Olivia pulled her oversweater far enough to one side so the bartender could see her badge, which she had pinned to the waistband of her skirt.
“Sorry, I didn’t know . . . ” Charley the bartender said, uncomfortably.
“No problem,” Matt said. “The reason we don’t wear uniforms is so people can’t spot us as cops right off. By the way, I’m Sergeant Payne. My friends call me ‘Matt.’ ”
He extended his hand across the bar until Charley the bartender took it.
“Tell me, Charley,” Matt said, as he slipped back onto his stool. “Have you made up your mind for all eternity, or would you be interested in the facts about what those goddamned bastard cops did or didn’t do?”
“Hey, Sergeant, I said I was sorry. . . .”

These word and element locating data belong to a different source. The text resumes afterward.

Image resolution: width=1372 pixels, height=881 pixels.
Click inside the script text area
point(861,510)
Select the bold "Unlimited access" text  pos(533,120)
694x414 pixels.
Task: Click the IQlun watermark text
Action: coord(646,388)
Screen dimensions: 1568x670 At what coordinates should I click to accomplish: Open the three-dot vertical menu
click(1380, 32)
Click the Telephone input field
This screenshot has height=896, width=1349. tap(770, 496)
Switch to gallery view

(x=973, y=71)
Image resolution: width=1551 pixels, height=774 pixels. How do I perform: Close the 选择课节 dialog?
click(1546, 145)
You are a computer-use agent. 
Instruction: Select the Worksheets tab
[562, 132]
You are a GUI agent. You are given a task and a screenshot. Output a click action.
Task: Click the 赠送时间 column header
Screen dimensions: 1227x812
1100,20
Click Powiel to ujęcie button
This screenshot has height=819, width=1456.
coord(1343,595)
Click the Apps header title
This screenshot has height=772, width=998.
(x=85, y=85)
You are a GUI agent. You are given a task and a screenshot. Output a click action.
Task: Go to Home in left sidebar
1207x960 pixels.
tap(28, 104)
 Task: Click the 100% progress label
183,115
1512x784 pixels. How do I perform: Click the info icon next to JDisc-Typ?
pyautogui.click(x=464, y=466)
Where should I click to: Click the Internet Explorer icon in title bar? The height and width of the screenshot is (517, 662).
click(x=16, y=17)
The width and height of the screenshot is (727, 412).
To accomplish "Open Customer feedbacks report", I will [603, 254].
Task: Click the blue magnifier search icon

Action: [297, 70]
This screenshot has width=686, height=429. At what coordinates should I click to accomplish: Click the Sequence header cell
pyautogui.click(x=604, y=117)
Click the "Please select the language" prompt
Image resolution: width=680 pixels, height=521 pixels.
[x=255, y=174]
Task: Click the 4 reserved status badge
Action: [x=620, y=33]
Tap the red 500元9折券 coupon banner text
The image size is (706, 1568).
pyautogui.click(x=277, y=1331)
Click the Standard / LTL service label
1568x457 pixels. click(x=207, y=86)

“If we’re going to be friends, call me Matt,” Matt said. “And that wasn’t the question, Charley. Are you interested in the facts, or have you made up your mind, and don’t want the facts to get in the way?”
“Okay. Let’s have the facts,” Charley said.
“Mother, give Charley the facts,” Matt said.
“Is that your name?” Charley blurted.
“I call her that to remind myself not to make a pass at her,” Matt said.
“Really?”
“Really,” Matt said. “Tell Charley what really happened, Mother.”
“Okay. From the top . . . ” Olivia began.
“. . . so at the end, what you have are two decent young cops who feel guilty as hell for not breaking into her apartment,” Olivia finished. “Even though they did exactly what they were supposed to do.”
“Jesus,” Charley the bartender said, and turned away, to return in a moment with the bottle of Famous Grouse.
“On me,” he said, as he started pouring. “Not on the house, on me. I feel bad about what I said before.”
“That’s absolutely unnecessary and we shouldn’t,” Matt said. “But we will.”
“Are they going to catch this guy?” Charley asked.
“We’re going to get him,” Matt said. “The question is when. The sooner they get him, the sooner they’ll be able to be sure he won’t be able to do something like this to somebody else.”